Karen Lips, biologist and co-author of the study, established a long-term frog monitoring station in Omar Torrijos National Park in 1998. During her survey, 11 species of frogs were discovered and, after the fungus epidemic in 2004, five became locally extinct. Sadly, one of those species had no other known habitat.
The killer fungus, Batrochochytrium dendrobatidis, was first noted when the golden toad and about half of the frog species disappeared in the Monteverde Reserve in Costa Rica in 1987. Since that time the fungus has been spreading across Central America. Experts say that frogs that dwell in mountainous streams and rivers are most vulnerable to the fungus.
According to Scientific American, “The fungus threatens more than 2,800 amphibian species worldwide. Amphibians infected by the disease have skin several times thicker than normal, which affects their ability to breathe and the transfer of electrolytes.”
Crawford says anti-fungal solutions may help cure infected frogs, but researchers about how healthy populations can be established in the wild without causing re-infections.

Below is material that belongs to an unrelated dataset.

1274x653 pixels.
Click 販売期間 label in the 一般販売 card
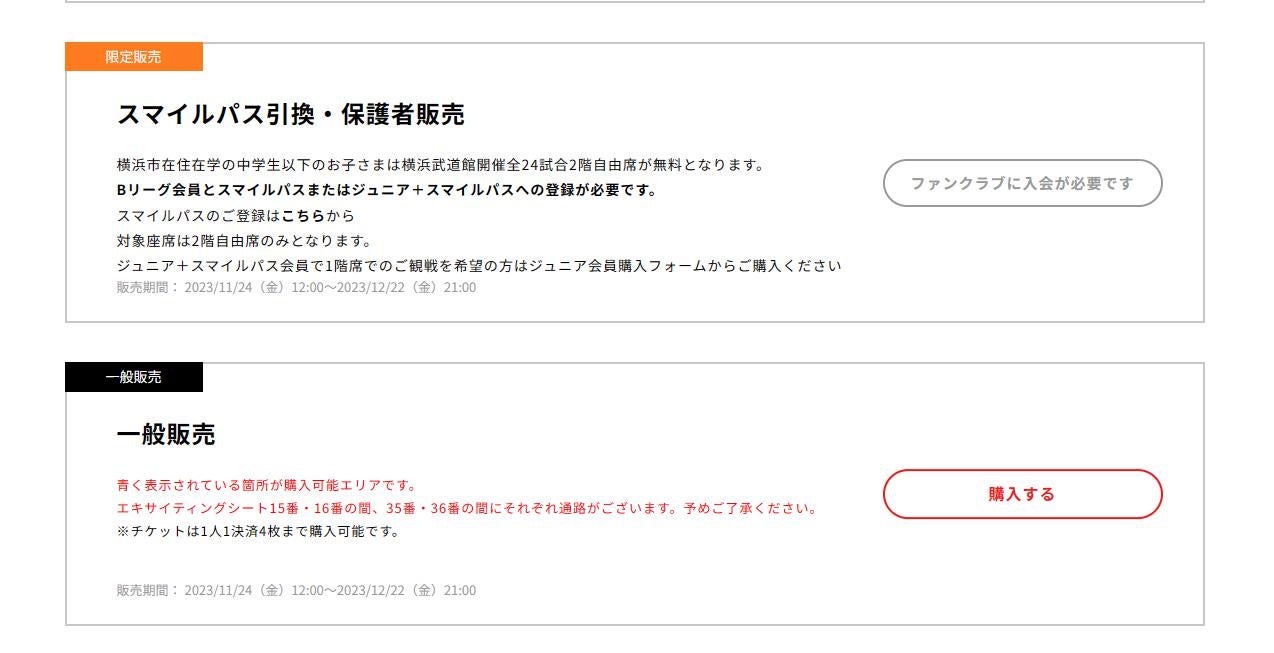146,590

Another option being explored is probiotics. The most promising is a bacteria found in North American salamanders that protects eggs from the fungus. The bacteria has been isolated and tested on frogs in the Sierra Nevada, and appears to improve the frogs' survival rates, said Crawford. However, there are still many questions to be answered about the ethics and efficacy of introducing the bacteria to frogs in Central and South America.